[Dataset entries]
------------------------------------------------------------------------
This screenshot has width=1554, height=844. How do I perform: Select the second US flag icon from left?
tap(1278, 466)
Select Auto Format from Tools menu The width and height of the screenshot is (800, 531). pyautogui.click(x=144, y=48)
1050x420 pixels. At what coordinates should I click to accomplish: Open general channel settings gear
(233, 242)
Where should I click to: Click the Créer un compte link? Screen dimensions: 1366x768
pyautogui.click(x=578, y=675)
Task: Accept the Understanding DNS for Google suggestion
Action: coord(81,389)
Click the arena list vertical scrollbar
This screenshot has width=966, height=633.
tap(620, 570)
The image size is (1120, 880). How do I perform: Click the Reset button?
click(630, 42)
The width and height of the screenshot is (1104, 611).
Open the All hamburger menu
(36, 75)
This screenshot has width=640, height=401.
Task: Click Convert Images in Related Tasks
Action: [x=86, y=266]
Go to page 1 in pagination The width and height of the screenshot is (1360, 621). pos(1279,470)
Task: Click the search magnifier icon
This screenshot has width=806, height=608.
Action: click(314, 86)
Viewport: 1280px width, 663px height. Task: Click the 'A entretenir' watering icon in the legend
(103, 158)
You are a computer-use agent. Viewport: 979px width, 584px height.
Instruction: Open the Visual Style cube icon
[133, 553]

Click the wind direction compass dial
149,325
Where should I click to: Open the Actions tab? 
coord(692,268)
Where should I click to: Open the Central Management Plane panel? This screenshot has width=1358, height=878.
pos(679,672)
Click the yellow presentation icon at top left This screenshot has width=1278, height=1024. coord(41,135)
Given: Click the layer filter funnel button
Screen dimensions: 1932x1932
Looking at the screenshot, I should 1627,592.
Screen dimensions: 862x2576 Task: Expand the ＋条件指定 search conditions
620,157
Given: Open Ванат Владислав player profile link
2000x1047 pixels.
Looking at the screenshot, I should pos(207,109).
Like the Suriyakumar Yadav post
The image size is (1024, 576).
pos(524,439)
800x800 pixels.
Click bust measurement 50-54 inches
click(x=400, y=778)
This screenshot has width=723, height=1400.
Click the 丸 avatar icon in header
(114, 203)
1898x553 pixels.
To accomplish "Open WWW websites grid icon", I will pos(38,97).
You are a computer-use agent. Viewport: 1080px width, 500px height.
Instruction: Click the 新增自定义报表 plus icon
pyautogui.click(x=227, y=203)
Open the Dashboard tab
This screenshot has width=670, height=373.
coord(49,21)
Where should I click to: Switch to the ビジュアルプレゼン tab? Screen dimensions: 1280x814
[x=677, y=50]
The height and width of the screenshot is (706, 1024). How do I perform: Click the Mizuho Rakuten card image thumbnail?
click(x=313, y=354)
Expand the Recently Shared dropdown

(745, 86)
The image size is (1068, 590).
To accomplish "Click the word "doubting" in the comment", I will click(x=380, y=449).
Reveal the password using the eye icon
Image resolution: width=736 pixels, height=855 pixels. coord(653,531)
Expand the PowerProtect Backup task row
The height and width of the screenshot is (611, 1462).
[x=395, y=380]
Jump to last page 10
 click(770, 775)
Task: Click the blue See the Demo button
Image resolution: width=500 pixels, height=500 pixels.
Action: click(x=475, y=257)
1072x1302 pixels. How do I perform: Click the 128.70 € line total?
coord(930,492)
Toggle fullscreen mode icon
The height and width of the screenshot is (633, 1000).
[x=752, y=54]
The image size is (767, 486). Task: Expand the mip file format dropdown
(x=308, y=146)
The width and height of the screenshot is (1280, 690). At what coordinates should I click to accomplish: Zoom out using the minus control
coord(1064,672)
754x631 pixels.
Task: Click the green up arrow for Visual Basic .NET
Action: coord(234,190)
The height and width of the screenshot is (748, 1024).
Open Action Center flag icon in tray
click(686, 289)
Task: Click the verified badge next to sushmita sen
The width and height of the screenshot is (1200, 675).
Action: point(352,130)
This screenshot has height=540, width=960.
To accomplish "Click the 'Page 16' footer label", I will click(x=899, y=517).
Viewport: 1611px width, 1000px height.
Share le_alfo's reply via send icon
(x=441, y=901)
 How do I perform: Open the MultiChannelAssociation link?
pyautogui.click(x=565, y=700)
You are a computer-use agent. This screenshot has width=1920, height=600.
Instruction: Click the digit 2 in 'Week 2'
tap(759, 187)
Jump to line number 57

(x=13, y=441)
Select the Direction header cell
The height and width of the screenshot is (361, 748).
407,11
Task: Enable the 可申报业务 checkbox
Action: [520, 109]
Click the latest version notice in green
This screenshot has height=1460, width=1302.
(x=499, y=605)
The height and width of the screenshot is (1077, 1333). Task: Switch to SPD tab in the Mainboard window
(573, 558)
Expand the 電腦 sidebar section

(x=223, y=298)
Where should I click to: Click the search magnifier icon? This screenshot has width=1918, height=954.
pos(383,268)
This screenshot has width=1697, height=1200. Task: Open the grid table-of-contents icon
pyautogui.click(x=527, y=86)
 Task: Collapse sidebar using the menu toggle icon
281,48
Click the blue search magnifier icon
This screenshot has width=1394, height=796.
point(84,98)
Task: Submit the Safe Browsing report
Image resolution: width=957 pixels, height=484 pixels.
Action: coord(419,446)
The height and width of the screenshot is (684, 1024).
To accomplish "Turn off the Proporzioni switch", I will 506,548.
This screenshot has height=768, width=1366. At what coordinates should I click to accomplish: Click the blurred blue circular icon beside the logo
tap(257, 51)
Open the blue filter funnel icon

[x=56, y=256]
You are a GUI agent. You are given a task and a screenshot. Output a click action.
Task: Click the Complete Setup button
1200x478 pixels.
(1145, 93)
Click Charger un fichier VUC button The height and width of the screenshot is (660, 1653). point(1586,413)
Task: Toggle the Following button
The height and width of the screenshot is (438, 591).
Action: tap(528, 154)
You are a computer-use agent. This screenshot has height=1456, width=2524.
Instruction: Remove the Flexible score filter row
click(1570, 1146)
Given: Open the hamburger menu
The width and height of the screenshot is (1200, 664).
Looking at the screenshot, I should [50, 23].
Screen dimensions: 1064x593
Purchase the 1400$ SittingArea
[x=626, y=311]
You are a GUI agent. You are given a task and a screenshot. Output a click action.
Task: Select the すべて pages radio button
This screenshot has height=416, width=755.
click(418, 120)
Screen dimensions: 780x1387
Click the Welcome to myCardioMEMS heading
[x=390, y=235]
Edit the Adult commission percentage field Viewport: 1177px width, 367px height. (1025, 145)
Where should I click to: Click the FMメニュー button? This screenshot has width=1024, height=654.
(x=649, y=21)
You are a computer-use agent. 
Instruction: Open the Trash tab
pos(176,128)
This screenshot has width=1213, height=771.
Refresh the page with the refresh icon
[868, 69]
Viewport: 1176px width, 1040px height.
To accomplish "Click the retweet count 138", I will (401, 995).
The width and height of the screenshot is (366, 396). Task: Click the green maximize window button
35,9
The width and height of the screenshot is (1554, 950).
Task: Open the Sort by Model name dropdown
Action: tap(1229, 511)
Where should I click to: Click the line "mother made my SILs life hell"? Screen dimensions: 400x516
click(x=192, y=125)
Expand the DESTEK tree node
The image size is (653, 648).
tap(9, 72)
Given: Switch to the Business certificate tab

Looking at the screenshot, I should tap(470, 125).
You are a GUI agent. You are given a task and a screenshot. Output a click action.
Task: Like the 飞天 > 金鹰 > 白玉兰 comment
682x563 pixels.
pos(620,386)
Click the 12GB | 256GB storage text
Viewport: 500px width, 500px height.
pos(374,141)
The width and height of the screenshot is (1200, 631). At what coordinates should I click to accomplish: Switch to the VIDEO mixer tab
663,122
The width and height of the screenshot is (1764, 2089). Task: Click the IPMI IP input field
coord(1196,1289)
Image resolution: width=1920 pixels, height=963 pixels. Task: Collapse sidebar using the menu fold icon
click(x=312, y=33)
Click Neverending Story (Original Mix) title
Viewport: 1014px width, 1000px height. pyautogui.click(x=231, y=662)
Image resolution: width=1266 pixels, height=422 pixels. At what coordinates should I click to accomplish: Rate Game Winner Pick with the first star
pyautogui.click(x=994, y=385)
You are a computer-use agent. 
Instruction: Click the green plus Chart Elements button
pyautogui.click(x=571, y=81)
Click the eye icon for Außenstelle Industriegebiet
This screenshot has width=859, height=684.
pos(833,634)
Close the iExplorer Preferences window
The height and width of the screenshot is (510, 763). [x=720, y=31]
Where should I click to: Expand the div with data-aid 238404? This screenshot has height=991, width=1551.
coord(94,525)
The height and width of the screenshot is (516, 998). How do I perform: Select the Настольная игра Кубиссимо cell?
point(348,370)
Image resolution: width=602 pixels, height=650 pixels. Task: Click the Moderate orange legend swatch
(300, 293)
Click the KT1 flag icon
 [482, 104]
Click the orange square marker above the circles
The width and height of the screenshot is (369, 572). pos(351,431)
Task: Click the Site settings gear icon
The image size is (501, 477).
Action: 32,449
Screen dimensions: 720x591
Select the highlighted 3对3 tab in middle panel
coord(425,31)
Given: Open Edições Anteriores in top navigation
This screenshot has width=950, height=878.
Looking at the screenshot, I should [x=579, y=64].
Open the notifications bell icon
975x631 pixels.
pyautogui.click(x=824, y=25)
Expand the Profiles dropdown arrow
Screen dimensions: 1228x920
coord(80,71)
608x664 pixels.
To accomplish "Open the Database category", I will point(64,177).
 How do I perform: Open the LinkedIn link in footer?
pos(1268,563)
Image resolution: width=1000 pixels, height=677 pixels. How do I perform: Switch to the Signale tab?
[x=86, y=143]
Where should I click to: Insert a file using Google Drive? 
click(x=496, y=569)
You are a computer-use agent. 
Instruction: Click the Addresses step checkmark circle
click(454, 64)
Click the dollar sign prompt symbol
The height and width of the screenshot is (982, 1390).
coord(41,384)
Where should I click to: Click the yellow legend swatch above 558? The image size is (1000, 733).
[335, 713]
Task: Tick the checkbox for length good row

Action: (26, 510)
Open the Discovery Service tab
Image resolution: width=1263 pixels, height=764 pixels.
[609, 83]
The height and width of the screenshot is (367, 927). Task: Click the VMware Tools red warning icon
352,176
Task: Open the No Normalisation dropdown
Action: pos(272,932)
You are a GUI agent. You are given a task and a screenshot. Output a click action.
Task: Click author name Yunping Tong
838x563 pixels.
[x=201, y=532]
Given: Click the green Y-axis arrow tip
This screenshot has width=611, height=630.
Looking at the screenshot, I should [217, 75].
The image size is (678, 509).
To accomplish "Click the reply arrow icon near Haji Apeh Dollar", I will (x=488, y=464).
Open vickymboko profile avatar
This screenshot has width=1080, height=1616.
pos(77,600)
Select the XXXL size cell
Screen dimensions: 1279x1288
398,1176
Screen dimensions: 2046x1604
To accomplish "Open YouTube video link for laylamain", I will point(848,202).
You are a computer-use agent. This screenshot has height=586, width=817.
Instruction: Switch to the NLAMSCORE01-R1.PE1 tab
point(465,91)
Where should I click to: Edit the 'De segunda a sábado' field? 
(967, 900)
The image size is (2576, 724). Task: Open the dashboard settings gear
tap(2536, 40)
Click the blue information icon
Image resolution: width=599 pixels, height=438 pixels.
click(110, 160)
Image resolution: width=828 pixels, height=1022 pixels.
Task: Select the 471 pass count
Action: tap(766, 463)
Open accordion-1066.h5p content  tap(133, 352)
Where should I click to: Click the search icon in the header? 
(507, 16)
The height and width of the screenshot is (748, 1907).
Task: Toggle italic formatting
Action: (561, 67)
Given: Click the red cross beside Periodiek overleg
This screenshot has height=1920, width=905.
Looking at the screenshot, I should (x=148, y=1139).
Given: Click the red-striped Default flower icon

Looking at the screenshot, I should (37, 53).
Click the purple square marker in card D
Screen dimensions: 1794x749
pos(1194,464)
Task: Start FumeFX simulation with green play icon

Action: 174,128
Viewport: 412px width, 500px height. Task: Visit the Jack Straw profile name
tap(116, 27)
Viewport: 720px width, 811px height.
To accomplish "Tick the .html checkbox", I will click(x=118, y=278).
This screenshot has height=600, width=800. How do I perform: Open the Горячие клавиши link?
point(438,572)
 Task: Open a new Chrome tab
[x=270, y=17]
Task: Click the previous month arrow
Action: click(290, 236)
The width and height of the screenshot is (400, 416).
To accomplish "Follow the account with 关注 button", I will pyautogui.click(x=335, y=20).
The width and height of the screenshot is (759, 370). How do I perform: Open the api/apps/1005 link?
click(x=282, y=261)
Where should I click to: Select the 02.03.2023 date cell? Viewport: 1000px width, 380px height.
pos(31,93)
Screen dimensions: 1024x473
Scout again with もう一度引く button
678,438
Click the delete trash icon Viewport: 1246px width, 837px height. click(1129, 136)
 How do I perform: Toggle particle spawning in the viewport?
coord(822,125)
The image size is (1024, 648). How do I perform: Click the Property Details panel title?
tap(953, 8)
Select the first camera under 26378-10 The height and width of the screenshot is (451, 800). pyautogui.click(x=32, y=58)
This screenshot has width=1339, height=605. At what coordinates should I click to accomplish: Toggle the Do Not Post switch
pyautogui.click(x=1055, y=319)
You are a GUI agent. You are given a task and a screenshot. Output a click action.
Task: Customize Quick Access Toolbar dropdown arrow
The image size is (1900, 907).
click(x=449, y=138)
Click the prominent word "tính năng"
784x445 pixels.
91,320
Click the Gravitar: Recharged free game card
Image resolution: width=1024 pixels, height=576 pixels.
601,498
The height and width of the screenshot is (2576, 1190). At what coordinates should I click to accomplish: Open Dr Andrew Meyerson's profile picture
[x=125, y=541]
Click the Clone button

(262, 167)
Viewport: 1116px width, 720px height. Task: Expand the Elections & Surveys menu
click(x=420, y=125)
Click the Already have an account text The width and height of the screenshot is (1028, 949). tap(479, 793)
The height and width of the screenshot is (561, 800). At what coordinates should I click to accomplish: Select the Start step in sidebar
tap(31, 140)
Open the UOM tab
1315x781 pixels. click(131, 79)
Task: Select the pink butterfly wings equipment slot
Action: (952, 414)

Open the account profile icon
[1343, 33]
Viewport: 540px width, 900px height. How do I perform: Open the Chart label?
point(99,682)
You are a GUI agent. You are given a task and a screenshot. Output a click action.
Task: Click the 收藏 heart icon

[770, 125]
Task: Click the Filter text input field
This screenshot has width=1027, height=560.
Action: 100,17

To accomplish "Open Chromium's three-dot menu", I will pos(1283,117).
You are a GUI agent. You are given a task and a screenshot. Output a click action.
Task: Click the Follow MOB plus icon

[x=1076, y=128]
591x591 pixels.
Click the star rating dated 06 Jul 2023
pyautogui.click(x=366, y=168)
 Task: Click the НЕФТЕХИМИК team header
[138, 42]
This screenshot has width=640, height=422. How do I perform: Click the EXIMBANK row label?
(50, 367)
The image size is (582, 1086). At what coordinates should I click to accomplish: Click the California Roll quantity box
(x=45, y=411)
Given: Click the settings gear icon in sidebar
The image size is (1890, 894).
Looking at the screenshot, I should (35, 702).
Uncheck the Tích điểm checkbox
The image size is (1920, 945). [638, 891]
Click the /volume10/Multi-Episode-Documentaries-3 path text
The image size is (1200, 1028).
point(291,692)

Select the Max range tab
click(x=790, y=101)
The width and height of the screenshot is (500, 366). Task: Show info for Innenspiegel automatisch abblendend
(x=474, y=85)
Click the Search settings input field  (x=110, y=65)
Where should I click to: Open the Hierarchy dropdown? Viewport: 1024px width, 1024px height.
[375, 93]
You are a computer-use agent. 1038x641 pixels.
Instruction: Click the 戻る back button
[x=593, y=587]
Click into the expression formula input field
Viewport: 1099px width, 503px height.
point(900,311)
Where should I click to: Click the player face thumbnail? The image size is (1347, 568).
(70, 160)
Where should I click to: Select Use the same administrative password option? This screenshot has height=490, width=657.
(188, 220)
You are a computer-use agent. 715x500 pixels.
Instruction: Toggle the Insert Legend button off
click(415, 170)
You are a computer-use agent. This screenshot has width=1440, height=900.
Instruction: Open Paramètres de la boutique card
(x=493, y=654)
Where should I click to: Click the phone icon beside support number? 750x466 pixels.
------------------------------------------------------------------------
*WHAT TO PRODUCE:* Could you restate word for word the lines above from the one containing "Click the blue information icon" through the one containing "Open accordion-1066.h5p content", both included, and nothing else?

*EXERCISE RESPONSE:*
Click the blue information icon
Image resolution: width=599 pixels, height=438 pixels.
click(110, 160)
Image resolution: width=828 pixels, height=1022 pixels.
Task: Select the 471 pass count
Action: tap(766, 463)
Open accordion-1066.h5p content  tap(133, 352)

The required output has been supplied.